* [Texto de origem]:
DE CÁ E DELÁ

Daqui e dali, dos lugares por onde andei ou por onde gostaria de ter andado, dos mares que naveguei, dos versos que fiz, dos amigos que tive, das terras que amei, dos livros que escrevi.
Por onde me perdi, aonde me encontrei... Hei-de falar muito do que me agrada e pouco do que me desgosta.
O meu trabalho, que fui eu quase todo, ficará de fora deste projecto.
Vou tentar colar umas páginas às outras. Serão precárias, como a vida, e nunca hão-de ser livro. Não é esse o destino de tudo o que se escreve.

quarta-feira, 17 de fevereiro de 2021

 OS CONTOS DE HERTOGENBOSCH

                  AS CARTAS



O Museu Nacional de Arte Antiga de Lisboa tem o privilégio de acolher as «Tentações de Santo Antão», um dos quadros emblemáticos de Bosh. O tríptico veio do antigo Palácio Real das Necessidades. Ninguém sabe como lá foi ter. Há quem diga que pertenceu ao humanista Damião de Góis. Desloquei-me até lá algumas vezes, para apreciar a pintura.

* [Material fornecido]:
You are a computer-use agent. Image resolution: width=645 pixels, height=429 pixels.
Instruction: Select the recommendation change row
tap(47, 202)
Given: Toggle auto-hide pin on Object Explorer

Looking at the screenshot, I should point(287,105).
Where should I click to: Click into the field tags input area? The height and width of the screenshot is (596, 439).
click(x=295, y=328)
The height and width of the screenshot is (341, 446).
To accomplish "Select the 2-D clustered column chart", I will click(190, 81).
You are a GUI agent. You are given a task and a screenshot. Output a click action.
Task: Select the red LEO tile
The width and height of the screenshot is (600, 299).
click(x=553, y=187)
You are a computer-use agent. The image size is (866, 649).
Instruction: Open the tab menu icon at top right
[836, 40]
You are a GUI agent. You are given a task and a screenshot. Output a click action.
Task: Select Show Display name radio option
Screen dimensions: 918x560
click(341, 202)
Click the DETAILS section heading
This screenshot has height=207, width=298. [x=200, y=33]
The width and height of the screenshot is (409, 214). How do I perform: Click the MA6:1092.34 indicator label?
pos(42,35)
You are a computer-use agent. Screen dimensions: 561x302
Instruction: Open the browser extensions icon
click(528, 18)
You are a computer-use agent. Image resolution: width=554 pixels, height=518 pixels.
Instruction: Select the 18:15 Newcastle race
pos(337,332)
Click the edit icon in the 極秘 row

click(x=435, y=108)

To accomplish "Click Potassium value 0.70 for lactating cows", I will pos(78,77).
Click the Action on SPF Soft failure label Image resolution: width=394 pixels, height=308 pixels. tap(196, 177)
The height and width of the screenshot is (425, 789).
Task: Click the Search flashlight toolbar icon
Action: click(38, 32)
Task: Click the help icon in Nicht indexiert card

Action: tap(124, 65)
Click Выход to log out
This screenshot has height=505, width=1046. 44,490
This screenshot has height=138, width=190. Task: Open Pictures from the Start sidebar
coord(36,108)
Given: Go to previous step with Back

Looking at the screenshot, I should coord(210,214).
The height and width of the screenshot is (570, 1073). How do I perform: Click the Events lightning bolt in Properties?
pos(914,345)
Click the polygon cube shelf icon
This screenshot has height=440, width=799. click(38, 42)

* [O que se pede]: Reproduza por favor o texto de origem na íntegra, sem alterar nenhuma palavra.

* [Resposta ao exercício]:
DE CÁ E DELÁ

Daqui e dali, dos lugares por onde andei ou por onde gostaria de ter andado, dos mares que naveguei, dos versos que fiz, dos amigos que tive, das terras que amei, dos livros que escrevi.
Por onde me perdi, aonde me encontrei... Hei-de falar muito do que me agrada e pouco do que me desgosta.
O meu trabalho, que fui eu quase todo, ficará de fora deste projecto.
Vou tentar colar umas páginas às outras. Serão precárias, como a vida, e nunca hão-de ser livro. Não é esse o destino de tudo o que se escreve.

quarta-feira, 17 de fevereiro de 2021

 OS CONTOS DE HERTOGENBOSCH

                  AS CARTAS



O Museu Nacional de Arte Antiga de Lisboa tem o privilégio de acolher as «Tentações de Santo Antão», um dos quadros emblemáticos de Bosh. O tríptico veio do antigo Palácio Real das Necessidades. Ninguém sabe como lá foi ter. Há quem diga que pertenceu ao humanista Damião de Góis. Desloquei-me até lá algumas vezes, para apreciar a pintura.